## [PROBLEMS TO WORK ON]
a) Answer these from the passage on Rarey's horse training:
(i) What did Rarey say horses used their muzzles like?
(ii) About how long did Rarey say it took to get a horse laying down?
(iii) In what state was Rarey's home?
b) Reproduce word for word everything in the passage on Rarey's horse training from "But simply being" down to "horse back down.".
c) Take the passage on Rarey's horse training further, picking up after its last sentence.

## [EXTRACT TO READ]
================================

But he eventually opened up about his methods, and told his followers they could share it, too. He saw the benefits of spreading this knowledge to many.
Once the secrets were revealed, it turned out that none of his methods involved potions or witchcraft. The secret was understanding and empathy. In his youth, he had spent a lot of time with horses, learning to communicate with them through his body motions. He understood horses on a psychological level, and knew what triggered reactions, and what would calm a horse. He knew to look for injuries on the horse, which could trigger fearful reactions.
Beyond just communication, Rarey believed that the ability for horses to use their muzzles was extremely important. Rarey emphasized that horses used their muzzles the way a human used their hands. Their muzzles would investigate objects and determine if they were safe. By allowing the horse the freedom to use their muzzle, they would be more trusting of whatever was introduced to them.
But simply being gentle didn’t work with all horses. Some horses were beyond that point. That’s when he would use his most powerful technique: laying the horse down. Yes, just like in the end of The Horse Whisperer.
Rarey would attach a strap to the horse’s leg, which then attached to a strap on the horse’s back. Then he would gentle push the horse off balance until he laid down. Rarey said it took about 10 minutes to get the horse laying down. Once the horse was down, he would stroke the horse all over, showing it that even in this incredibly vulnerable position, he was still safe. Rarey would often do this more than once, allowing the horse to stand again, and then laying the horse back down.
Rarey said that this created a bond between him and the horse, and based on their behavior, it would seem he was right.
To go more in depth about his methods, he wrote a couple of books on the topic, which are now available free.
A Traveling Clinician
With Rarey now being open about his methods, he traveled the world to demonstrate. All across Europe, people would bring their horses to his clinics, and he would tame them. Cruiser also traveled with him, as a continuing example of his methods and to demonstrate their continued bond. He did tours of Europe and North America before returning to his home back in Ohio. It had been three years since he left to pursue his dreams of becoming a famous horse trainer.

================================

(Data items)
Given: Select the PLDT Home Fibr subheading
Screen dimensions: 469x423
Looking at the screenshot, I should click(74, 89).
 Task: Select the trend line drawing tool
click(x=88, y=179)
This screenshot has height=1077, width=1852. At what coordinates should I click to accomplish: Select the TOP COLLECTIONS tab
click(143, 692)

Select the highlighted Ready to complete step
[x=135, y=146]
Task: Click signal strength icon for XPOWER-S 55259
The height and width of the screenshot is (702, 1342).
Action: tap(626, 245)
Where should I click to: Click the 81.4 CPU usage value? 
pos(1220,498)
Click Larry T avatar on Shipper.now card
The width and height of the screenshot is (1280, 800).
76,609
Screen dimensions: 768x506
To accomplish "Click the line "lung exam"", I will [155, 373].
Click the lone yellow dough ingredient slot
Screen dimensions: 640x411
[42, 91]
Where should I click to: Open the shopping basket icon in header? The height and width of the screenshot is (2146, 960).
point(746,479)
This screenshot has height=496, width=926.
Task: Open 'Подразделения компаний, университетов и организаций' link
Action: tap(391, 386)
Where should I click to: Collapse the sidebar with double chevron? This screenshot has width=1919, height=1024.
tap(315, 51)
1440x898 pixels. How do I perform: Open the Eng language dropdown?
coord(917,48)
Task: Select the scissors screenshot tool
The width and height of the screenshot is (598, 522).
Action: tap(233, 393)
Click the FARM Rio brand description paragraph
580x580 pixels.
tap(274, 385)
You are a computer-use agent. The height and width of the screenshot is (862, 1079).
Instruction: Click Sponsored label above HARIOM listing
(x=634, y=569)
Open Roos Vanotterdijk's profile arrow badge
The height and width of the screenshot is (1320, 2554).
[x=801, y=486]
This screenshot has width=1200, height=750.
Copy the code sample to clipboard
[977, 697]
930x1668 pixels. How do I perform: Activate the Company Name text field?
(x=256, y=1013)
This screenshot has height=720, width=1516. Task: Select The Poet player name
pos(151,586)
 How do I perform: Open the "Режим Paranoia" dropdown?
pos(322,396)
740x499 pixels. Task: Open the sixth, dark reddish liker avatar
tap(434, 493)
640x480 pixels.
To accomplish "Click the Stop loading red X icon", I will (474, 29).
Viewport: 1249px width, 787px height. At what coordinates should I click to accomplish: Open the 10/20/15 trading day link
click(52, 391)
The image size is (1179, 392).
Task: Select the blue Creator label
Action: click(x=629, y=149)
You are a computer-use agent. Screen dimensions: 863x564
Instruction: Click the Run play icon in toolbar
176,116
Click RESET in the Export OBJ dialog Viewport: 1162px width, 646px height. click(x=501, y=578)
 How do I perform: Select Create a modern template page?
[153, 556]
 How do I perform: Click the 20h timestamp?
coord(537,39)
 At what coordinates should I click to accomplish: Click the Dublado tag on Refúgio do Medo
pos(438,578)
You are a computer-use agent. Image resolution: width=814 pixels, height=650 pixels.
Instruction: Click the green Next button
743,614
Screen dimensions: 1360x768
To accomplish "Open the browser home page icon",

================================

## [ANSWERS TO THIS EXERCISE]
a)
(i) The way a human used their hands.
(ii) About 10 minutes.
(iii) Ohio.

b)
But simply being gentle didn’t work with all horses. Some horses were beyond that point. That’s when he would use his most powerful technique: laying the horse down. Yes, just like in the end of The Horse Whisperer.
Rarey would attach a strap to the horse’s leg, which then attached to a strap on the horse’s back. Then he would gentle push the horse off balance until he laid down. Rarey said it took about 10 minutes to get the horse laying down. Once the horse was down, he would stroke the horse all over, showing it that even in this incredibly vulnerable position, he was still safe. Rarey would often do this more than once, allowing the horse to stand again, and then laying the horse back down.

c)
Apparently being a horse whisperer was a lucrative job back then, and Rarey returned with a large fortune. He used the money to built a mansion for himself and his mother on his childhood property.
He made a home for himself and Cruiser in Ohio, but he soon became restless, wanting to travel again and host more clinics. Preparations for another world tour begin.
The Untimely End
Unfortunately, Rarey was not able to travel again, as he soon suffered a stroke. Although at first he seemed to recover, he ultimately passed away from complications. He was only 38 years old.
Cruiser ended up outliving Rarey by 9 years, continuing to be cared for by Rarey’s estate. When Cruiser did pass, at age 23, he was buried beside him, reunited in death. Today, the lasting link to Cruiser is the school built on Rarey’s old property, Groveport-Madison High School, which calls themselves The Cruisers.
While Rarey had a relatively short career with horses, he made a lasting impact on the industry. In a world were pain and intimidation had been accepted techniques to train horses, Rarey showed there was a different way of training horses, through kindness and understanding. These techniques would become more and more prominent in the horse world, eventually becoming the accepted methods. In today’s world, kindness and understanding is the standard in horse training, with brutality and pain frowned upon, or even illegal.
It’s hard to believe that brutal methods were once accepted to train horses, but there was a time when it was. Thankfully, Rarey was a horse trainer who showed the world that kindness and understanding do more for horses, and create bonds of trust between horse and rider.